The Cowboys head into a matchup against the Vikings sporting a .500 record. And that trail of mediocrity leads right to some familiar feet.
Napoleon didn’t know much about the NFL. But his view on mediocrity reads like a scouting report on the Dallas Cowboys.
“When small men attempt great enterprises, they always end by reducing themselves to the level of their mediocrity.”
The NFL’s great enterprise is the Super Bowl, though in Dallas a simple playoff win now qualifies. Much of the futility can be traced to two men of questionable stature.
You can’t really call Jerry Jones small. If he stood on all the money he’s made with the Cowboys, Jones would make every other NFL owner look shorter than Napoleon.
And Tony Romo towers above most of his peers, at least for the first 58 minutes of most games. But Jones and Romo have made Dallas the premiere member of the .500 Club.
The Cowboys are 4-4 heading into Sunday’s FOX Game of the Week game against the Minnesota Vikings. Dallas is 16-16 the past two seasons and a mathematically improbable 132-132 since 1997.
A common thread is a lack of leadership when it's needed most. When the going gets tough, freaky things happen to the Cowboys. Interceptions, blocked extra points, missed field goals, bobbled snaps, Dez Bryant tantrums. That’s not all on Romo and Jones, but they set the headless-chicken tone.

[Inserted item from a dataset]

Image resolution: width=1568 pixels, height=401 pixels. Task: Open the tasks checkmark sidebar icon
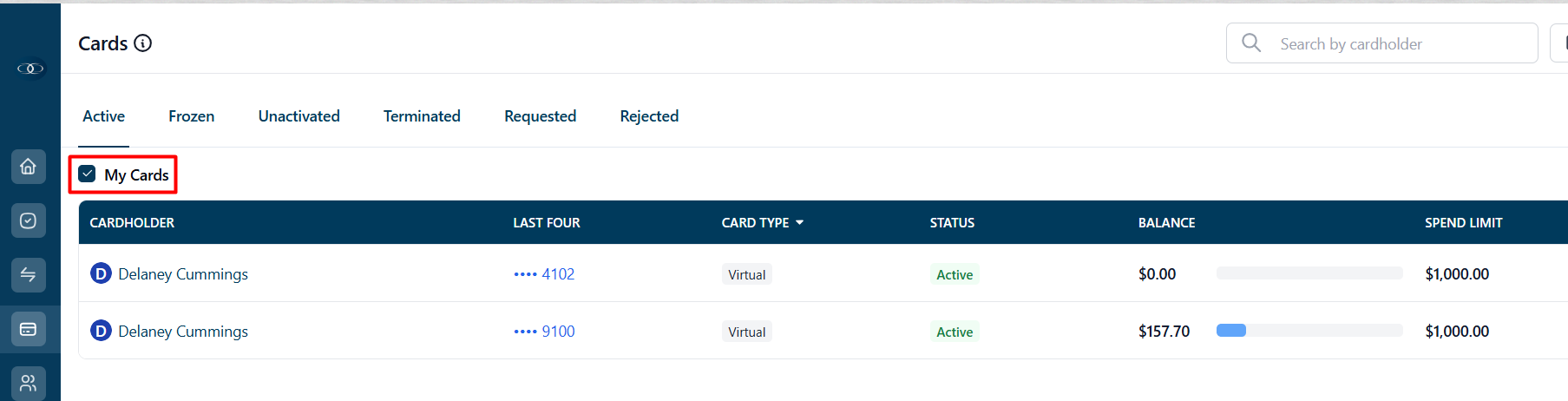pos(29,220)
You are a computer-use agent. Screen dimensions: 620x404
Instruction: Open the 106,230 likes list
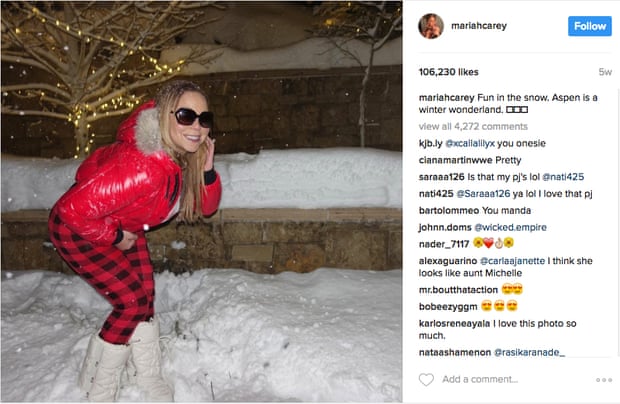(x=449, y=72)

The Fort Worth Star-Telegram analyzed the 40 games Jason Garrett has coached since being named head coach. Naturally, the Cowboys are 20-20 in those contests.
Twenty-three games were decided by three points or less, went into overtime or came down to one pivotal play. The Cowboys were 10-13 in those games, but the analysis said Dallas would have gone 14-9 if not for some avoidable gaffe.
The latest was last week’s 31-30 loss to Detroit, where Matthew Stafford faked a spike and lunged into the end zone with 12 seconds left. That was almost as painful as the 51-48 loss to Denver, when Romo capped off a brilliant day by throwing an interception to set up the Broncos' clinching field goal.
The play reignited the debate whether Romo is a choke artist or just a misunderstood QB genius. There are stats to back up both sides. The glaring one is that when his team leads by a touchdown or less in the fourth quarter, Romo has more interceptions than any other quarterback over the past seven years.
If Napoleon were an opposing scout, he’d say Romo is more comfortable being one of the soldiers. Force him to be a general in the final seconds and wait for the strategic error.
Then there is Mr. Take Charge. The Cowboys have had six coaches and 15 starting quarterbacks since their last Super Bowl. The one constant is the owner/general manager.
With one playoff win since 1996, a normal owner would have fired the GM years ago. Jones runs the show and everybody knows it. Except for Bill Parcells, it’s been that way since Jimmy Johnson left in ’93.
Last year, Johnson said the Cowboys had a country club atmosphere. Jones responded by saying he’d make things “uncomfortable” around headquarters. He took away play-calling privileges from Garrett and gave them to assistant Bill Callahan. He replaced defensive coordinators.
The staff may have been quaking, but players seem as comfortable as ever. After Bryant threw his sideline tantrum last week, Jones went into his usual coddling mode.
“He’s a very passionate player and he competes and works and does all the things that give him collateral to use with his teammates and with me relative to a few awkward moments on the sideline, over-expression of passion,” Jones said. “He’s bought enough slack with me.”
Do you think Johnson would have put up with his sideline turning into a circus? He said fear must come from the coach, not the owner.
Nobody fears Garrett. When the Cowboys need discipline in the final minutes, they see a likable coach with no authority. When they need their quarterback to make a big play, there’s no telling what they’ll get. But you know the end result.
“We are an average team, an 8-8 team,” linebacker Sean Lee said after the Detroit downer. “Until we find a way to win these kinds of games, that’s all we’ll ever be.”
Mind-numbing mediocrity would be OK in Tampa Bay and Phoenix. It’d be a huge step up in Jacksonville. But this is Big D, America’s Team and all that.
Many seniors at Dallas high schools weren’t even born the last time the Cowboys won a Super Bowl. The good news is mediocrity should be good enough to win the NFC East this year. The bad news is those seniors may celebrate their 20th reunion before the Cowboys sniff another ring.
Jones is 71 and will retire when they pry his cold, dead fingers out of the bean dip in his skybox. Romo just signed a six-year, $108 million extension.
As long as they are around, Dallas will remain one of the richest, gaudiest and more entertaining shows on the NFL earth. But when it really matters, Cowboys fans don't need Napoleon to tell them what's coming.